■ REQUIRED WORK ■
Only the lines from the one with "The height and width of the screenshot is (292, 437)." through the last line of the data below are to be duplicated, exactly and without pictures.
==== DATASET EXTRACT
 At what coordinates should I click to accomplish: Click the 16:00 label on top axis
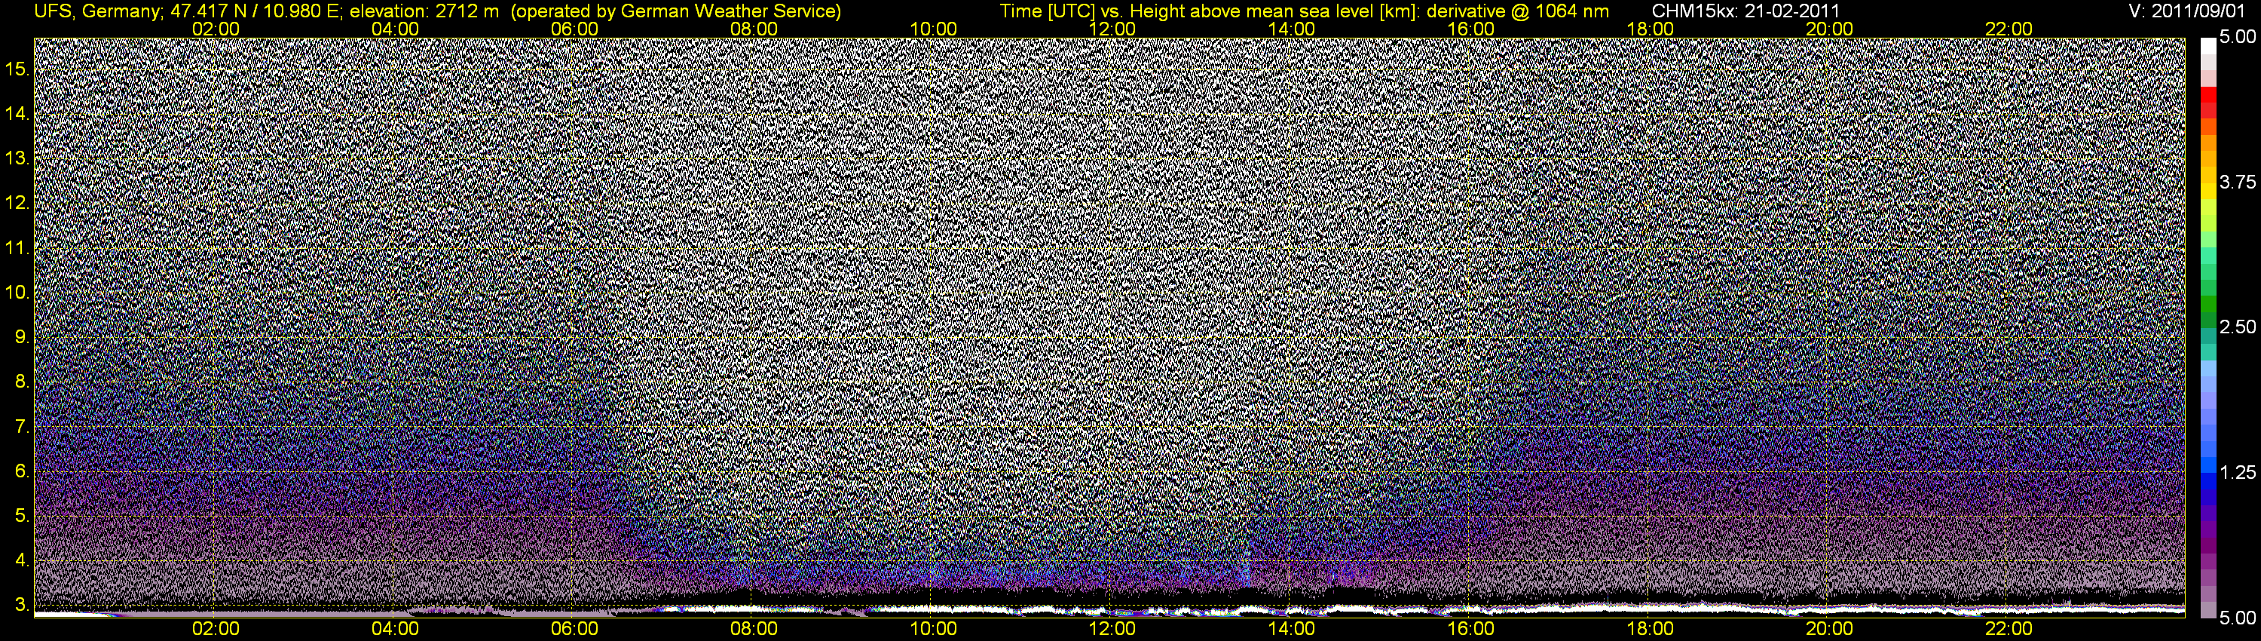pyautogui.click(x=1471, y=29)
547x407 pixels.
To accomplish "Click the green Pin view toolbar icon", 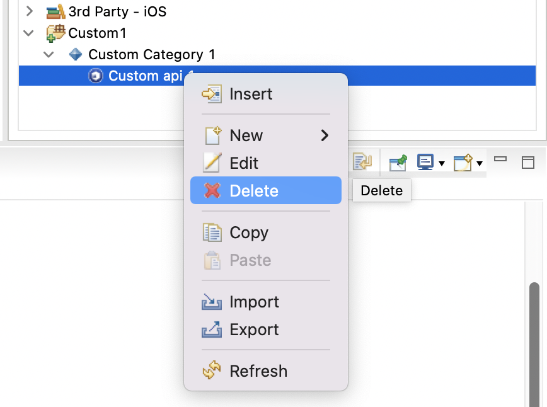I will [398, 162].
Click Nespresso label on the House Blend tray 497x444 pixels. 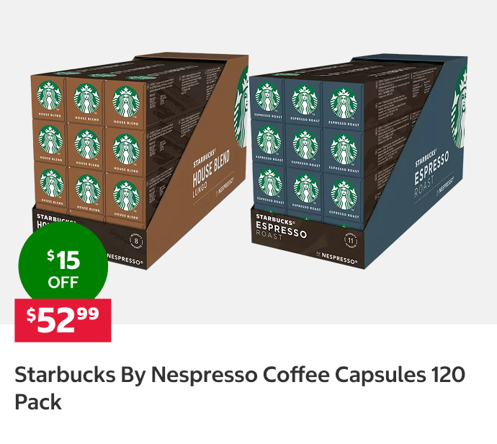pyautogui.click(x=125, y=259)
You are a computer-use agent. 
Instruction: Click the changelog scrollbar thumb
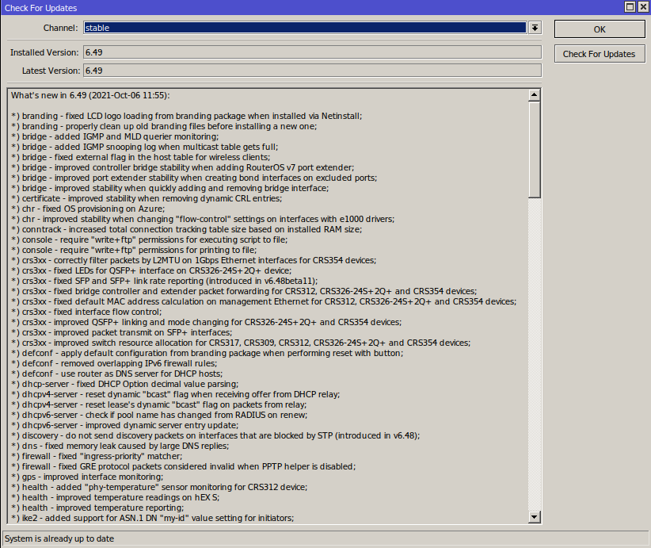coord(535,149)
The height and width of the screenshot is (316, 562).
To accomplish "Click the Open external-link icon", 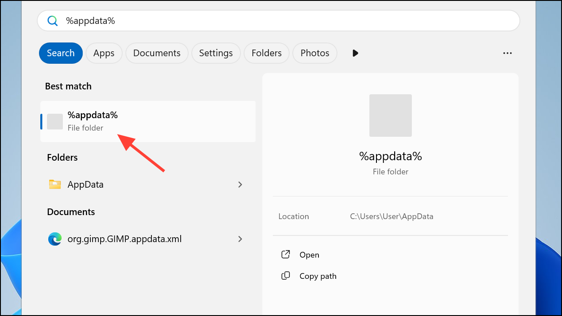I will 286,254.
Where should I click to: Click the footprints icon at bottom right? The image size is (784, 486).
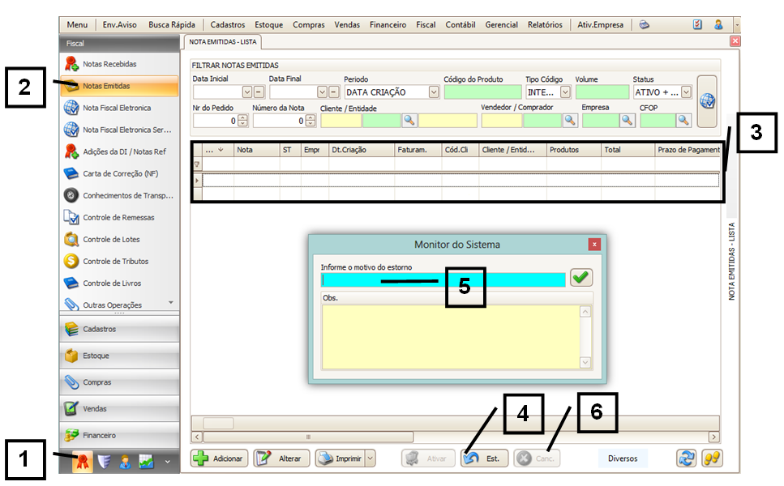[711, 458]
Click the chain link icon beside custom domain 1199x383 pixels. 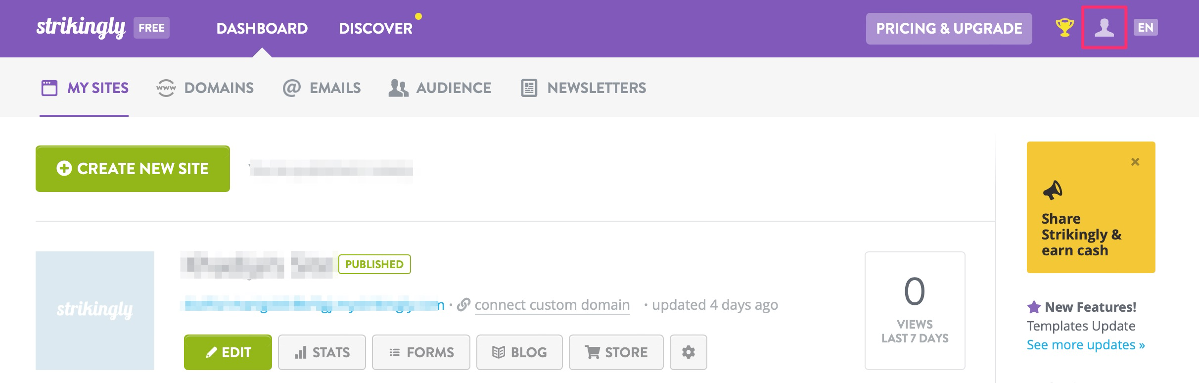point(463,305)
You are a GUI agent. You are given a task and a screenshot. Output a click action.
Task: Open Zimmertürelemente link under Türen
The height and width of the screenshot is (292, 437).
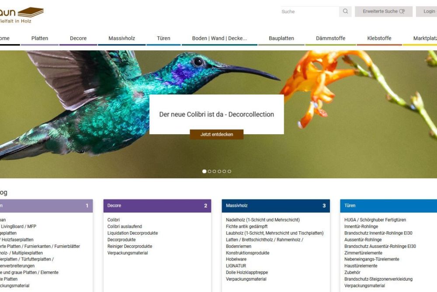[x=363, y=253]
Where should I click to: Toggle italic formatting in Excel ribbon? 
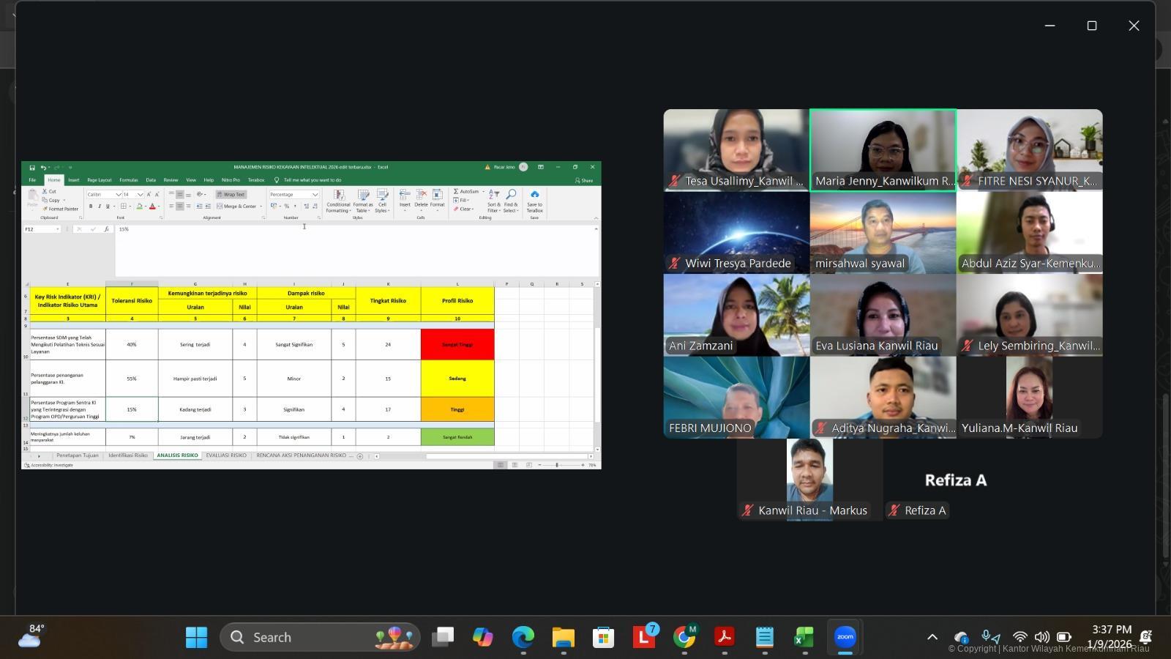click(100, 206)
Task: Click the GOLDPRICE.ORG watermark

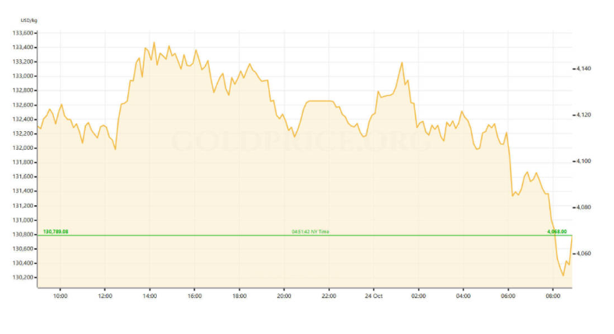Action: [300, 141]
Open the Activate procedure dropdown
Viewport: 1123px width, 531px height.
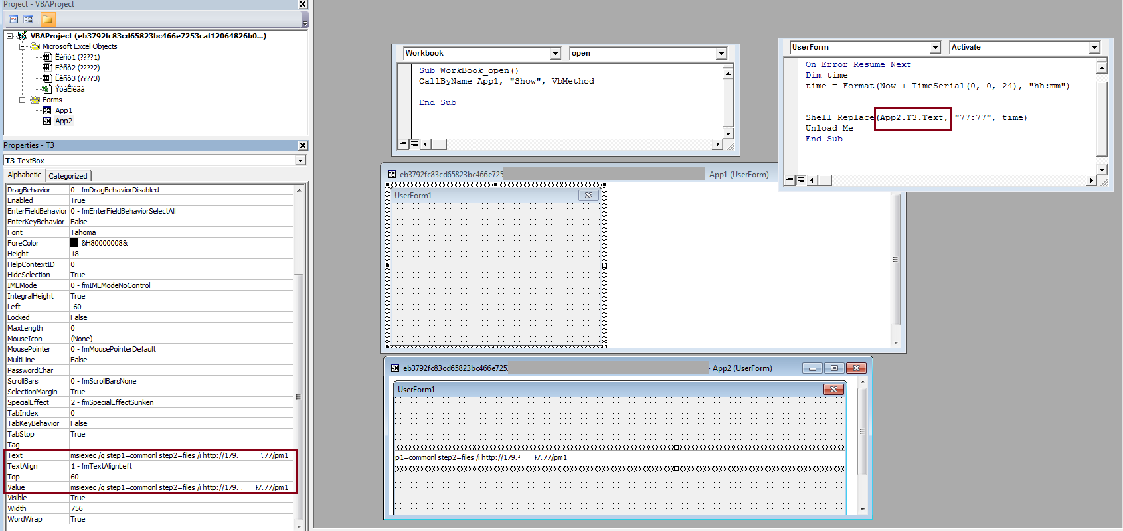point(1094,48)
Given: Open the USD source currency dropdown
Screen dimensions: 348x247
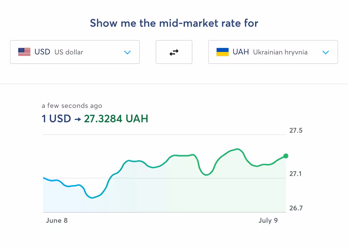Looking at the screenshot, I should [75, 52].
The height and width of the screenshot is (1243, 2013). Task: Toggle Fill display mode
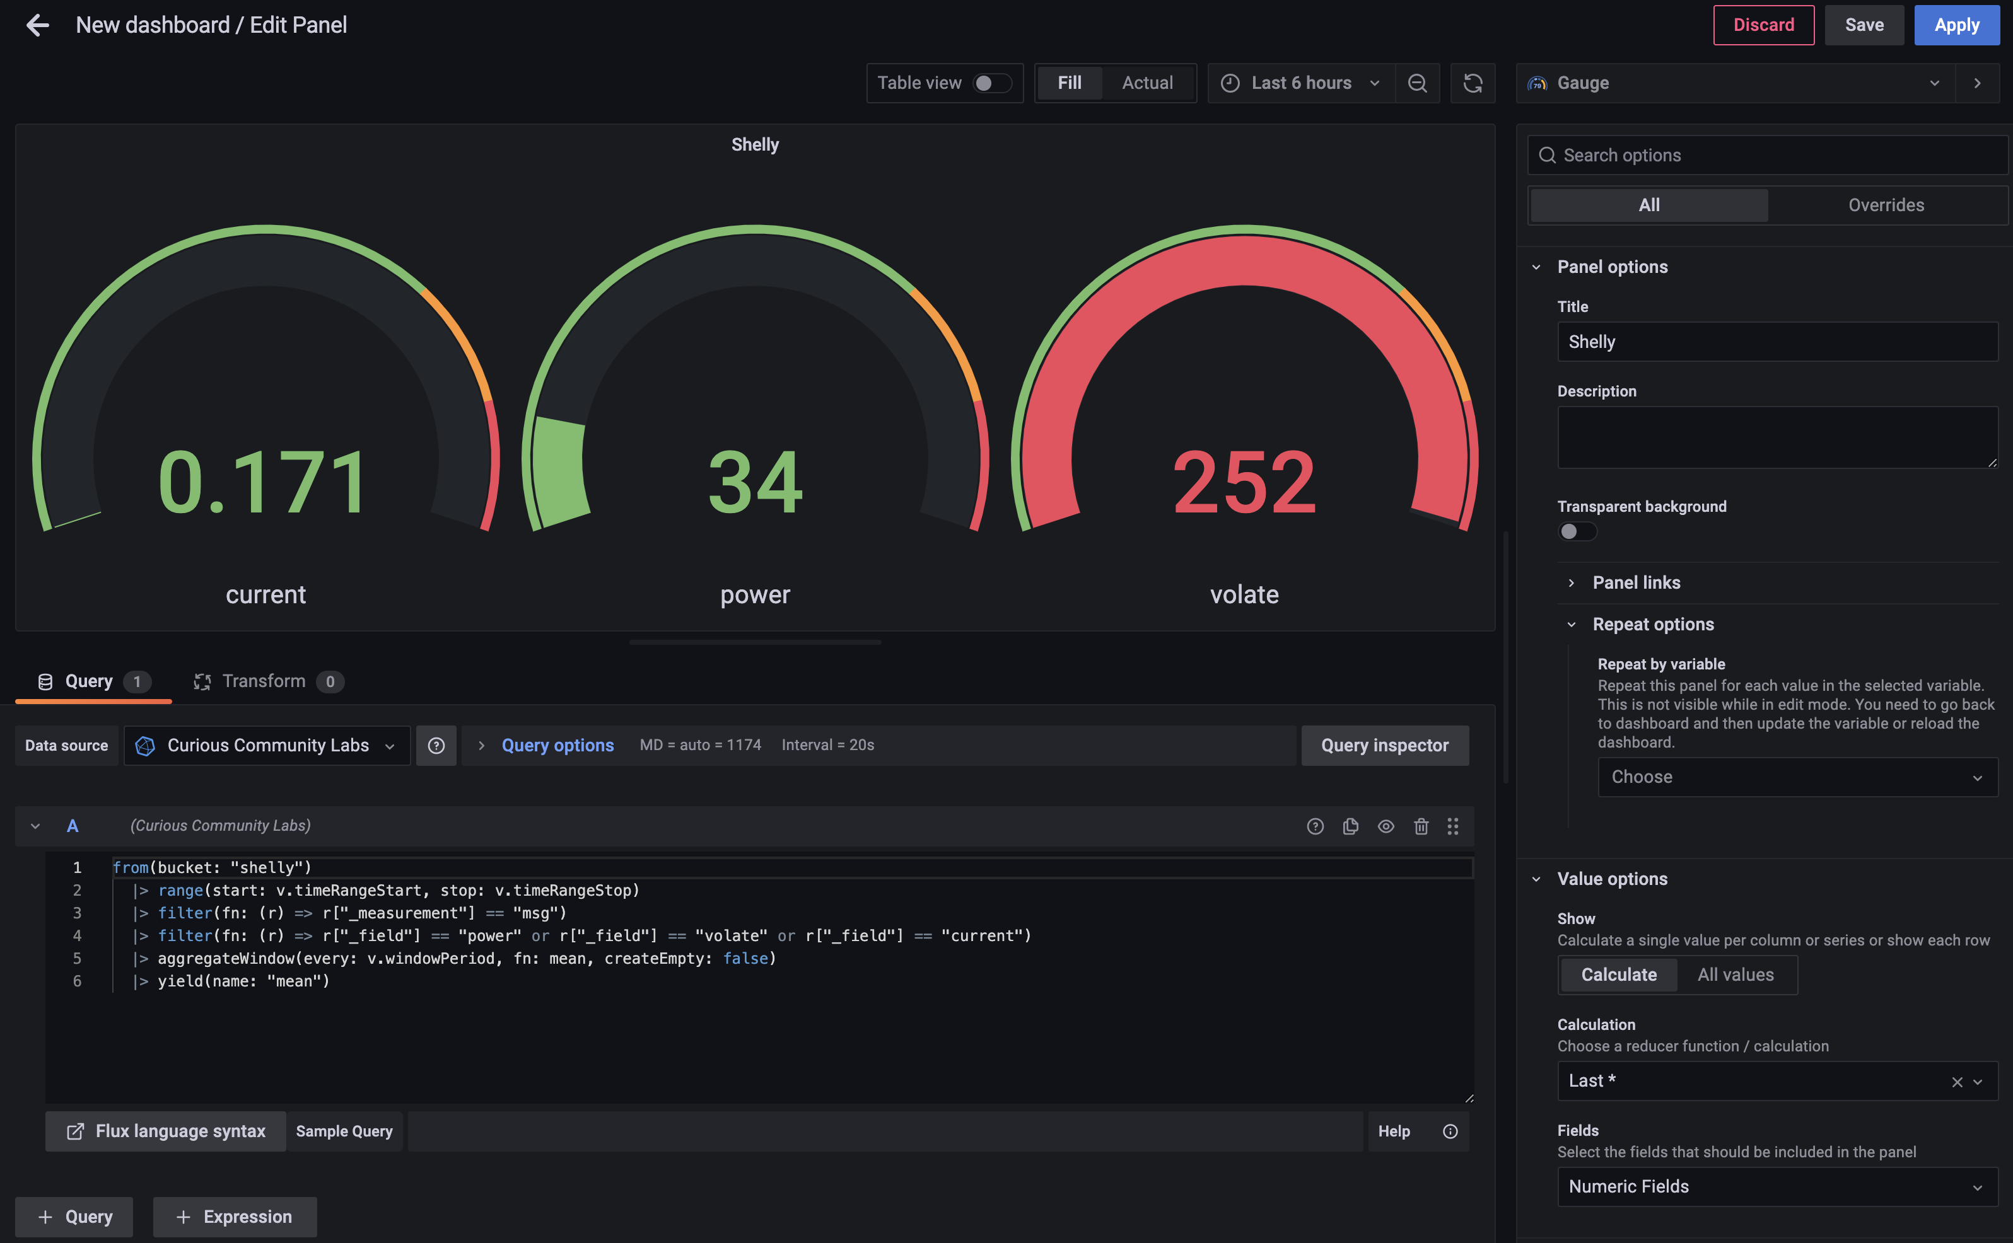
========
■ THE COMPLETED TASK ■
The height and width of the screenshot is (292, 437).
[x=363, y=253]
Where should I click to: Toggle italic formatting in Excel ribbon? 
click(100, 206)
Task: Click the GOLDPRICE.ORG watermark

Action: [300, 141]
Open the Activate procedure dropdown
Viewport: 1123px width, 531px height.
point(1094,48)
Given: Open the USD source currency dropdown
Screen dimensions: 348x247
Looking at the screenshot, I should [75, 52].
The height and width of the screenshot is (1243, 2013). Task: Toggle Fill display mode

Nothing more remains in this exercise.